What are the 4Cs for Engagement Ring Diamonds?

The Gemological Institute of America (GIA)  created the standard for describing diamonds: Color, Clarity, Cut and Carat Weight.

Known as the “4Cs” these Diamond Quality standards are the universal method for assessing the quality of any diamond.

The Diamond 4Cs mean two things: diamond quality cam be communicated in a universal language and diamond customers now know exactly what they were about to purchase.

If you are looking at buying a diamond for an engagement ring, it is important to understand the basics of the 4Cs and what they mean for your diamond.

Color

Diamond color actually means absence of color. A chemically pure and structurally perfect diamond has no color and is perfectly clear like a drop of pure water. Clear diamonds have a higher value.

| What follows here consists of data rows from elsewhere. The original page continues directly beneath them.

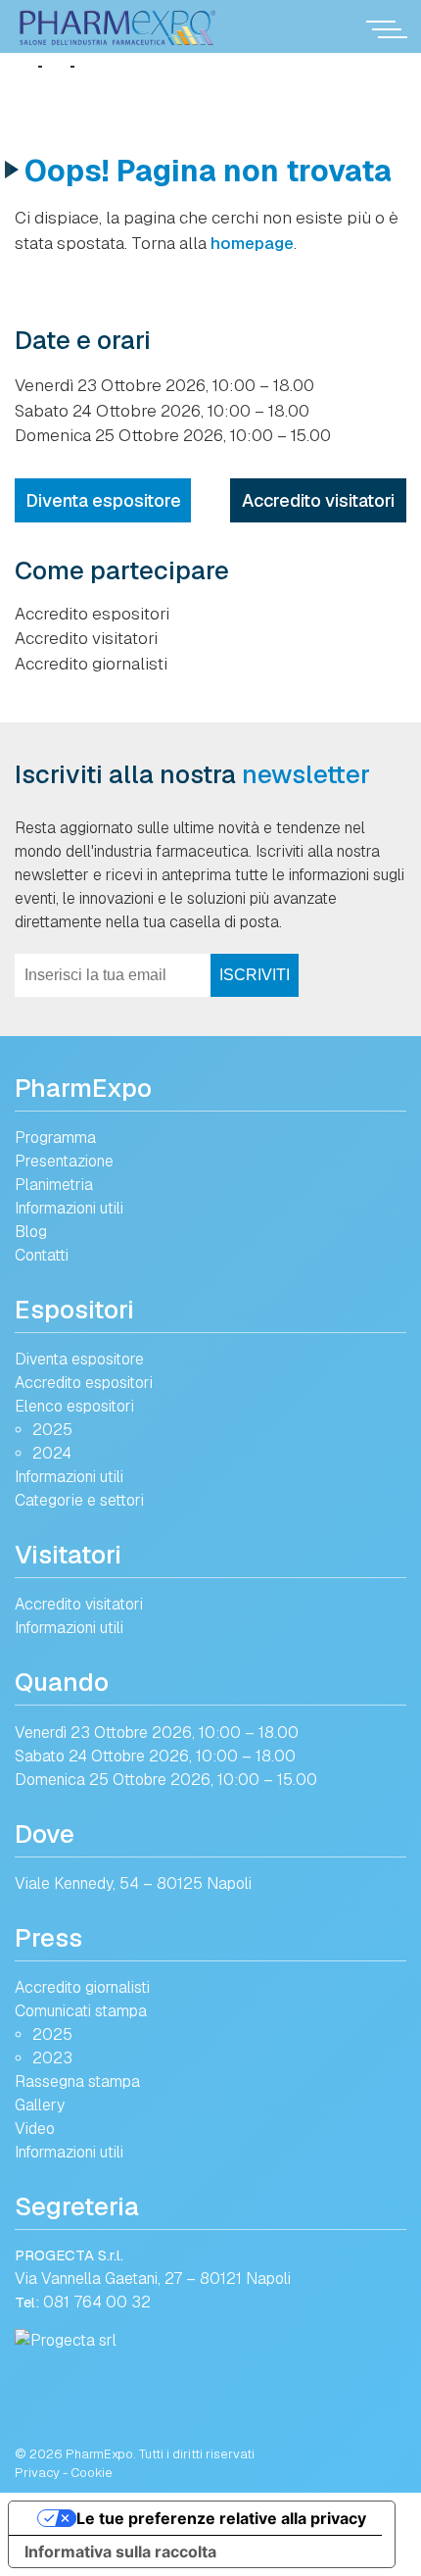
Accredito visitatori (318, 500)
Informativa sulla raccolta (120, 2551)
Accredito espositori (92, 613)
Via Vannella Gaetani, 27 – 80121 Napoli (153, 2278)
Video (35, 2128)
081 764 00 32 (97, 2302)
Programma (55, 1137)
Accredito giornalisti (91, 663)
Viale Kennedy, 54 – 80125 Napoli (133, 1883)
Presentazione (64, 1161)
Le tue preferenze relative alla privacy (221, 2518)
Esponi (67, 1255)
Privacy (37, 2472)
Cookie (91, 2472)
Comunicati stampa (81, 2011)
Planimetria (54, 1184)
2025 (52, 1429)
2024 (51, 1453)
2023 (52, 2058)
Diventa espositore (103, 500)
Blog (31, 1231)
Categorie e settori (79, 1500)
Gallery (40, 2105)
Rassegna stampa (77, 2081)
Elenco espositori (74, 1406)
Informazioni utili (69, 1208)
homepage (252, 243)
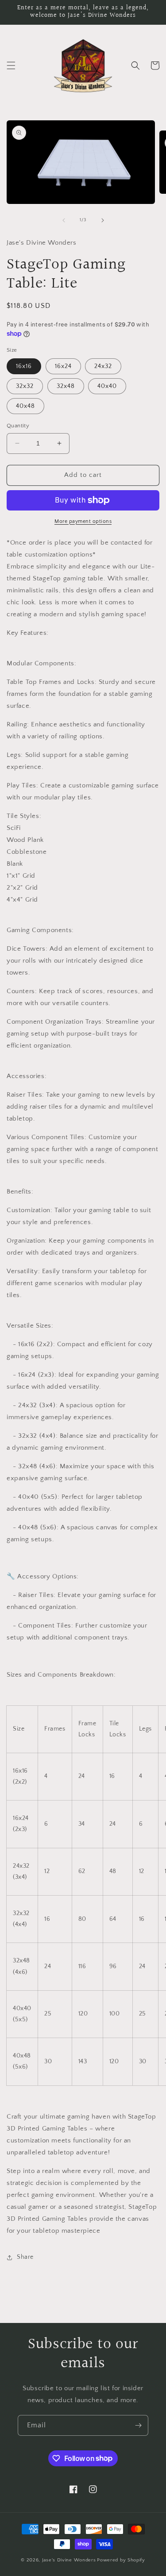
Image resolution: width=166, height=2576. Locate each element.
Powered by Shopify (121, 2560)
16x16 (24, 366)
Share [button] (25, 2257)
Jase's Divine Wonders (69, 2560)
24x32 (103, 366)
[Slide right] (102, 220)
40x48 (25, 406)
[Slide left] (63, 220)
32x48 (66, 386)
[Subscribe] (138, 2425)
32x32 (25, 386)
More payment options (83, 521)
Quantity (18, 425)
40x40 (107, 386)
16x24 (63, 366)
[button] (11, 65)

The GIA has established D-to-Z diamond color-grading system. It measures the degree of colorlessness by comparing a stone under controlled lighting and precise viewing conditions.

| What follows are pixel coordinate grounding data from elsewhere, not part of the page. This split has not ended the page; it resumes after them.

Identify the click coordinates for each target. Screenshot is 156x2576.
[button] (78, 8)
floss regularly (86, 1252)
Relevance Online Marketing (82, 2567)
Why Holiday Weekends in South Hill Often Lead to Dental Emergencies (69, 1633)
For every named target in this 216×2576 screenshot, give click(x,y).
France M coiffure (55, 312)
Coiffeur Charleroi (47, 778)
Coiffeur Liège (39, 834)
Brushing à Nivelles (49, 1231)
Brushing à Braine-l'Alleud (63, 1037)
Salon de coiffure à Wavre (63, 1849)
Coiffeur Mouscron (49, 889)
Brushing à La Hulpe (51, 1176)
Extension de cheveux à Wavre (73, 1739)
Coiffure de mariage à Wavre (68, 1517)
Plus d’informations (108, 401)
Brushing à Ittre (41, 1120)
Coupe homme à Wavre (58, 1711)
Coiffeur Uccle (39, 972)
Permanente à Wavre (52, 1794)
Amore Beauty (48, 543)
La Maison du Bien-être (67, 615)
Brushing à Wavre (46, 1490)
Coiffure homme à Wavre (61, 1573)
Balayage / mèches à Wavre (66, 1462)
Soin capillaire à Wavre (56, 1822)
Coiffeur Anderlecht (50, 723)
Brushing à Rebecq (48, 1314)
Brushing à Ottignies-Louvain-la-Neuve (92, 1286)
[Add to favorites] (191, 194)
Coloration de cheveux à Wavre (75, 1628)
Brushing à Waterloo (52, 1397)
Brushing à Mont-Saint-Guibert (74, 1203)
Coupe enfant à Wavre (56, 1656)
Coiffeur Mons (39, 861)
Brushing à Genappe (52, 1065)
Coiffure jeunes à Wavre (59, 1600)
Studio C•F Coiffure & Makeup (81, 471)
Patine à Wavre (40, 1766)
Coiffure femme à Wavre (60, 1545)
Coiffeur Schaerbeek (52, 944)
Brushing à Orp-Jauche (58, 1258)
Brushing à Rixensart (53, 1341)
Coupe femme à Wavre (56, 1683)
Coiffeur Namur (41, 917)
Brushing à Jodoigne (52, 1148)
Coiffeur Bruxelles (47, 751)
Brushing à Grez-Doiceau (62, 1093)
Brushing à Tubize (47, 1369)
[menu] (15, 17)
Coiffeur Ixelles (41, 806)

The higher the letter in the alphabet, the better the color (or lack of color) and the more expensive the diamond will be.

Clarity

Clarity of a diamond basically refers to impurities or blemishes in the stone. Imagine a perfect diamond – that is “flawless”. In reality, diamonds have slight “characteristics” internally and externally that will make the diamond less flawless and will affect the clarity of the stone.

To understand diamond clarity, you must first understand the creation process of diamonds. Diamonds are the result of carbon exposed to tremendous heat and pressure. Natural diamonds experience this in the earth’s crust while lab grown diamonds experience this pressure and heat “artificially” through lab processes.

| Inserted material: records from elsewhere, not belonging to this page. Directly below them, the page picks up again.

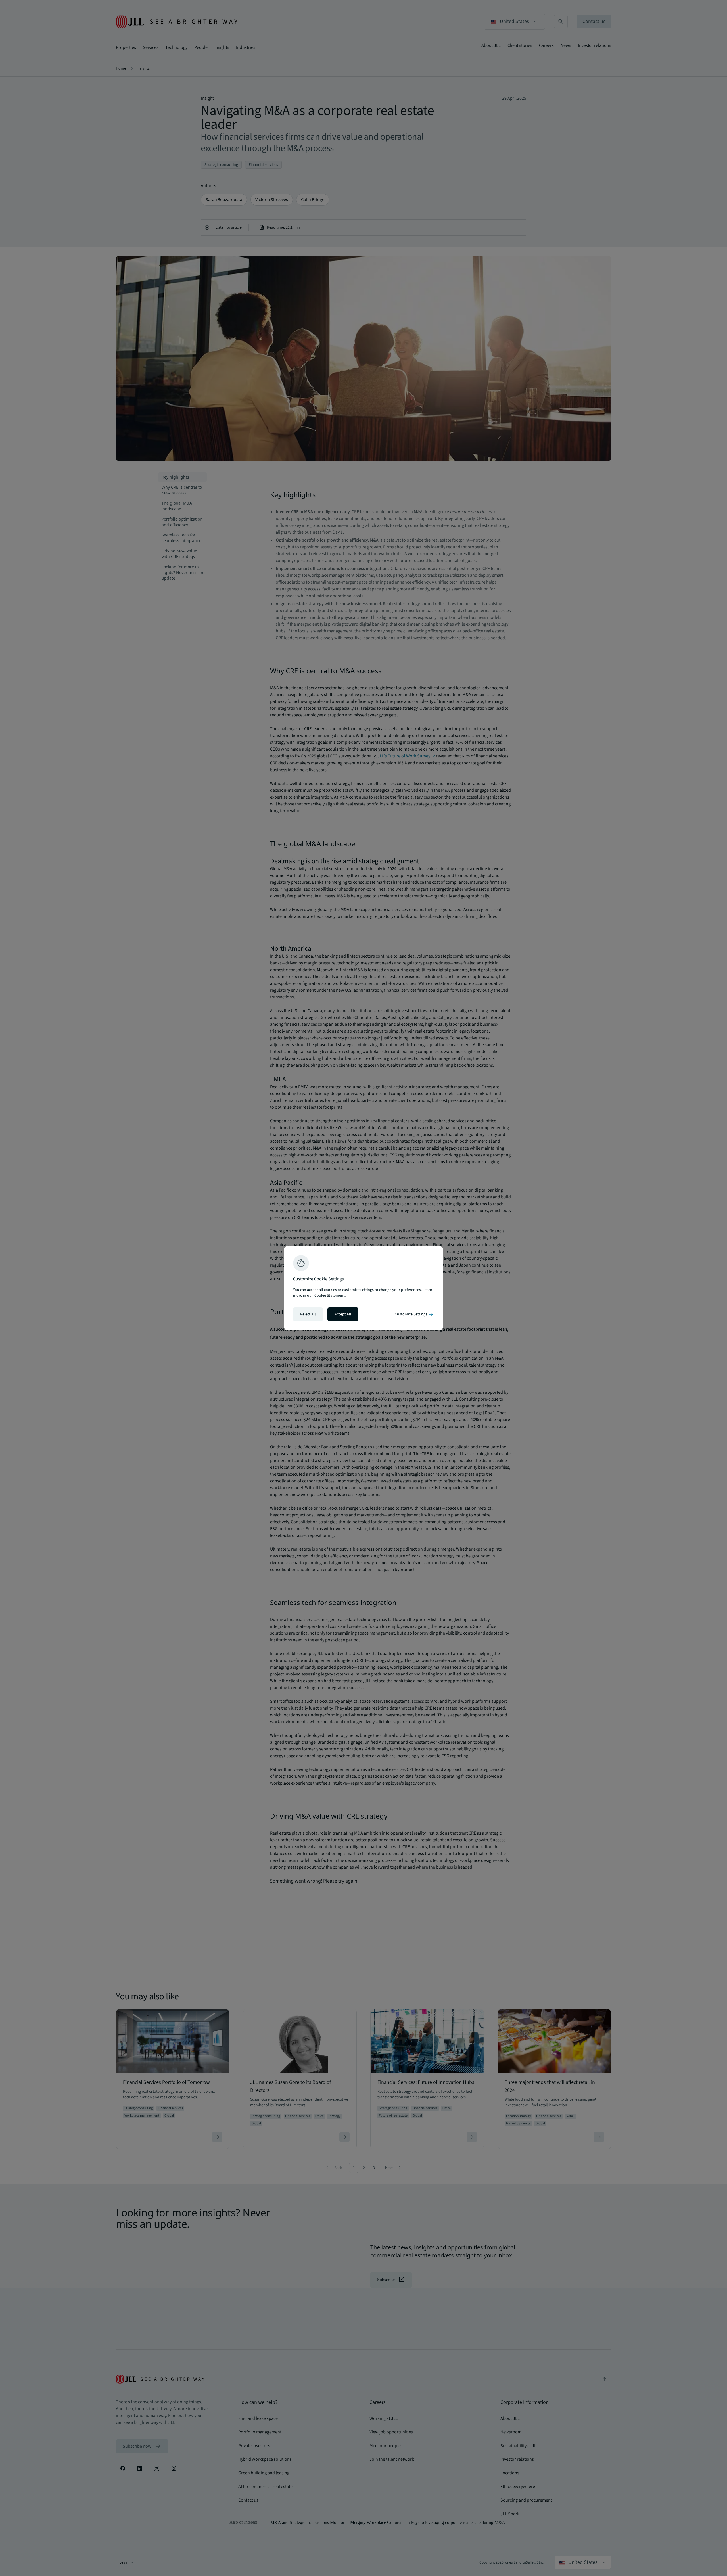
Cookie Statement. (330, 1295)
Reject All (308, 1314)
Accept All (343, 1314)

The creation of a diamond results in a variety of characteristics for the diamond. These characteristics located inside the diamond are called ‘inclusions’ and on the outside of the diamond are called ‘blemishes.’

Evaluating diamond clarity involves determining the number, size, relief, nature, and position of these internal and external characteristics. These characteristics will affect the overall appearance of the stone.

If you are trying to determine what is the best clarity for a diamond, remember that no diamond is perfectly pure. Use the guide above as a reference for what the letters mean terms of the clarity of your stone.

If you want to know all of the specifications for rating a diamond’s clarity here they are via GIA:

  • Flawless (FL) No inclusions and no blemishes visible under 10x magnification
  • Internally Flawless (IF) No inclusions visible under 10x magnification
  • Very, Very Slightly Included (VVS1 and VVS2) Inclusions so slight they are difficult for a skilled grader to see under 10x magnification
  • Very Slightly Included (VS1 and VS2) Inclusions are observed with effort under 10x magnification, but can be characterized as minor
  • Slightly Included (SI1 and SI2) Inclusions are noticeable under 10x magnification
  • Included (I1I2, and I3) Inclusions are obvious under 10x magnification which may affect transparency and brilliance

Cut

You can think of a diamond’s cut as shape (round, heart, oval, marquise, pear).

But what the official diamond cut actually refers to is how well a diamond’s facets interact with light. Diamonds are renowned for their ability to transmit light and sparkle intensely.

Precise artistry and workmanship are required to fashion a stone so its proportions, symmetry and polish deliver the magnificent return of light only possible in a diamond.

Achieving the best cut for a diamond reflects in the stone’s final beauty and value. And of all the 4Cs, cut is the most complicated to analyze.

When buying a diamond engagement ring, you should be more concerned if the cut is something that your future fiance is interested in. It is more important to focus on the other 3Cs to evaluate the cost of a diamond.

Carat

Carat is a measure of a diamond’s weight.

A metric “carat” is defined as 200 milligrams and each carat is subdivided into 100 ‘points. This means that diamonds are evaluated on a scale to the hundredths decimal point (i.e. 1.08 carats).

Carat is commonly referred to as a diamond’s size because weight and size are perfectly correlated. However, two diamonds of equal carat weight can have very different prices depending on other 3Cs.